On the other hand, we had the unforgettable tragedy of Grenfell Tower, which drew attention to the plight of the poor in the most expensive postal district in the country. It was easy to think of the burning tower as a symbol of a nation’s divisions. But perhaps that was too easy: it was a catastrophe, not a sign. And in any case, where May, a vicar’s daughter, failed to show the right compassion it was up to a King’s daughter to do what her first minister couldn’t, and provide the correct measure of empathy when grief was at its sharpest. Perhaps she has simply had more practice at it.
It was a good year for the Royal Family. The Duke and Duchess of Cambridge announced in September 2017 that they are expecting their third child, and Princess Charlotte – to the general delight of all – will begin nursery in January. But of course, the big news of the year was that Prince Harry became engaged to Meghan Markle. Markle immediately quit acting, perhaps drawing attention to a lack of true commitment to her art. But those who have watched Harry from afar, and seen him convert personal grief into a high-spirited individuality rare for a royal, could only be happy for him.

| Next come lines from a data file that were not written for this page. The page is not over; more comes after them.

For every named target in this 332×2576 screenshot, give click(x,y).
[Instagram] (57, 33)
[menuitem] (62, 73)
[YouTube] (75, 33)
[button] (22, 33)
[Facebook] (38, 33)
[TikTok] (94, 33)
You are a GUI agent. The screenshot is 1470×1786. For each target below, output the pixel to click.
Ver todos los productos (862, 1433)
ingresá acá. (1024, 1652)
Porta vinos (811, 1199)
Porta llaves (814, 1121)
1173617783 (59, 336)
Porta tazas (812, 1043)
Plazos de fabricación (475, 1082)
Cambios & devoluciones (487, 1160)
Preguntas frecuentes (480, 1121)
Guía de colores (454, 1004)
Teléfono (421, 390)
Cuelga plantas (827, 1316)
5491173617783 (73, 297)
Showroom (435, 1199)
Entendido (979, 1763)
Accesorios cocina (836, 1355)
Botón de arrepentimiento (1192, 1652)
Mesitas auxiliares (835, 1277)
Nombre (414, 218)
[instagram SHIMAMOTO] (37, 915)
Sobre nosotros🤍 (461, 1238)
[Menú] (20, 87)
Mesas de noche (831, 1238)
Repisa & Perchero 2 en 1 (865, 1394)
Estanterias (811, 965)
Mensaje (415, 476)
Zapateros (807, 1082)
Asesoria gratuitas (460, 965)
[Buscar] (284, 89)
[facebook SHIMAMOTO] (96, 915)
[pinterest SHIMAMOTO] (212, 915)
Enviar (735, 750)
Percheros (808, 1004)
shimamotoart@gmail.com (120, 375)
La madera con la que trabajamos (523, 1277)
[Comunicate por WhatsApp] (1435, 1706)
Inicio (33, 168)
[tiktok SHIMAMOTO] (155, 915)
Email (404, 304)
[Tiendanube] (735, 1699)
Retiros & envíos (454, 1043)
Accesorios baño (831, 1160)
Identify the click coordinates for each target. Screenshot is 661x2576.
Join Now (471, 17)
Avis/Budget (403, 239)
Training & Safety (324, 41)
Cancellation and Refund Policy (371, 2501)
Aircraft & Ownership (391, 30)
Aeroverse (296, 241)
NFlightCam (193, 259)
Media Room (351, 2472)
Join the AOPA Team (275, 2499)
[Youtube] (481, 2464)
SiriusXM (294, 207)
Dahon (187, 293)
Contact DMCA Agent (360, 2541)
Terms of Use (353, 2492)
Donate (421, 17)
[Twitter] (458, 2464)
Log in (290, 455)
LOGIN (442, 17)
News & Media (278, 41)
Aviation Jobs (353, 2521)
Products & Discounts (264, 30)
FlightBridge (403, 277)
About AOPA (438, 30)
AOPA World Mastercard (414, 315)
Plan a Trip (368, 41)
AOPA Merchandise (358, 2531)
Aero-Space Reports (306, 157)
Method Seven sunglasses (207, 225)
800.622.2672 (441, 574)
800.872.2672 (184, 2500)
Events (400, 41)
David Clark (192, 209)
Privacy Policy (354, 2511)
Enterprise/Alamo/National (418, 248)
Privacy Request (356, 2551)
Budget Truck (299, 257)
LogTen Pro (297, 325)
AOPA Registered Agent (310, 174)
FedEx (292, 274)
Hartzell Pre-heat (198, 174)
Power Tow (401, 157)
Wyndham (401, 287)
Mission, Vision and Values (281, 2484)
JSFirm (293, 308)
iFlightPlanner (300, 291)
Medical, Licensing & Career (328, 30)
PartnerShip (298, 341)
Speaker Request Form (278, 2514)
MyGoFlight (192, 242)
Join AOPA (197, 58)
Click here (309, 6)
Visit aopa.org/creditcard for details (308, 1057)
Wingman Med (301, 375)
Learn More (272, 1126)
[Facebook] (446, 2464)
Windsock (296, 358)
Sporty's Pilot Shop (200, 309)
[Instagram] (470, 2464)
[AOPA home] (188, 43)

In other respects, politics and royals can seem ancillary to entertainment and culture. In a thousand box sets, and books and shows, the human imagination is thriving, and a certain strain of corrective fantasy appeared in the world’s art: LaLa Land made us want to tap-dance in the LA sunshine; Larry David gave us a cathartic season of Curb Your Enthusiasm; Philip Pullman returned to Dust.
In sport, though Usain Bolt was shown to be mortal in London running a 100 metres too many, the Jamaican sprinter also proved himself for all time a man of class in the way in which he dealt with defeat. The ageless Roger Federer took two more major titles, taking him to 19; as did the remarkable Rafael Nadal, who has 16. The Ashes were lost, but they deserved to be lost – and we’ll win them back next time.
So all is not silent, and all isn’t bright. But at Christmas one is inclined to think optimistically: the curious image of the boy in the manger, and the star in the sky. Trump’s predecessor used to call it hope, and he implied that it shouldn’t be subject to fashion. Happy Christmas.